Canva cofounders Cliff Obrecht, Cameron Adams and Melanie Perkins. Photo: supplied
Staff at Canva, along with early-stage investors such as Australia’s leading VCs, are close to hitting the jackpot for their initial belief in the global design platform, with around US$1 billion (A$1.49bn) in privately owned shares set to change in the coming weeks as a secondary market sale.

US tech site The Information published news of the sale quoting “people familiar with the matter”. The company declined to comment.

The sale is believed to maintain Canva’s existing valuation of US$25.5 billion (A$38bn), set in August 2022 when three of its key Australian investors, Blackbird, Square Peg Capital and Airtree, all agreed to cut the privately held software company’s valuation by 36% from US$40bn following a US$200m raise in 2021.

Last August, as its first fund approached the end of its decade-long life, Blackbird sold a $150 million stake in Canva – 3% of its total holding – at the same valuation to New York’s Coatue Management and San Francisco’s ICONIQ Capital. Founded in 2012, the same year as Canva, the VC has backed the tech scaleup across eight rounds, starting with A$250,000 at the Seed stage, and is likely to sell down again in this new secondary sale, which will also gives employees who received shares as part of the company’s ESOP the chance to cash in as Canva adds new investors to its cap table without raising further funds.

Canva has been profitable since 2017, with cofounder Cliff Orbrecht telling The Australian last year that the business is “certainly at the scale where we could IPO” and now has US investors with experience of seeing company through to a public float. A 2025 IPO is being touted, but where remains subject to speculation.

The Nasdaq has been flirting with Canva, last year using its digital billboard in New York’s Times Square to congratulate the firm after it was named as the best workplace for innovation by Fast Company.

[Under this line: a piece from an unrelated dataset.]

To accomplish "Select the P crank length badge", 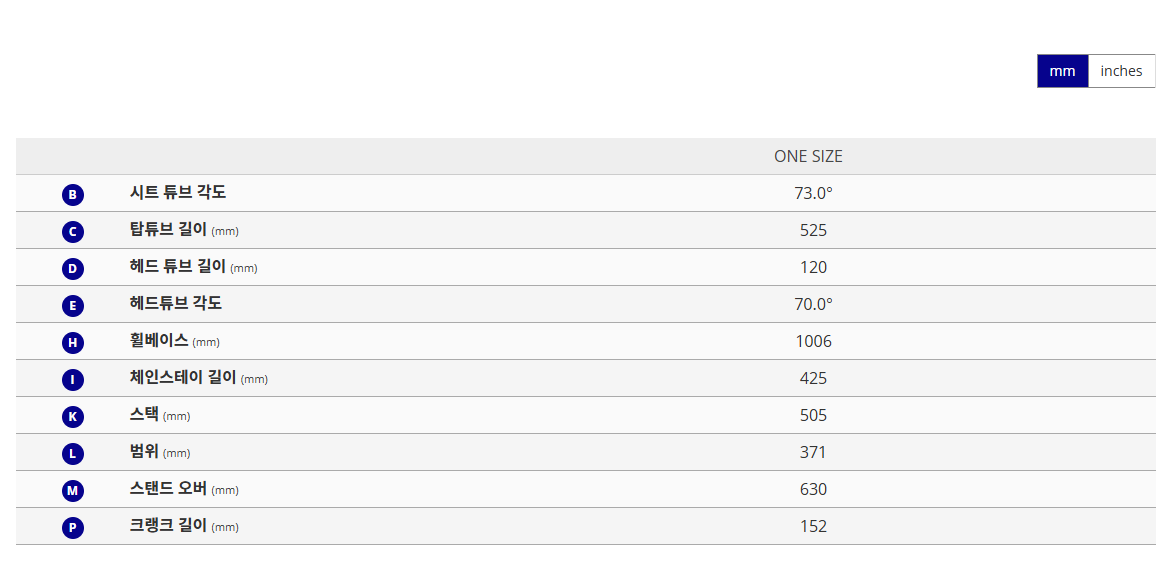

The Information said the US$1bn transaction “would make it one of the largest in a string of deals by high-profile private tech firms lately, including artificial intelligence startup OpenAI and cloud-server provider CoreWeave, as well as Elon Musk’s rocket company, SpaceX”.  Goldman Sachs is managing the sale for Canva’s shareholders.

The business has now now raised more than $770 million across 14 rounds of funding. One of Canva’s earliest local investors was Skip Capital, the family VC firm led by Kim Jackson, with her husband Atlassian co-founder Scott Farquhar.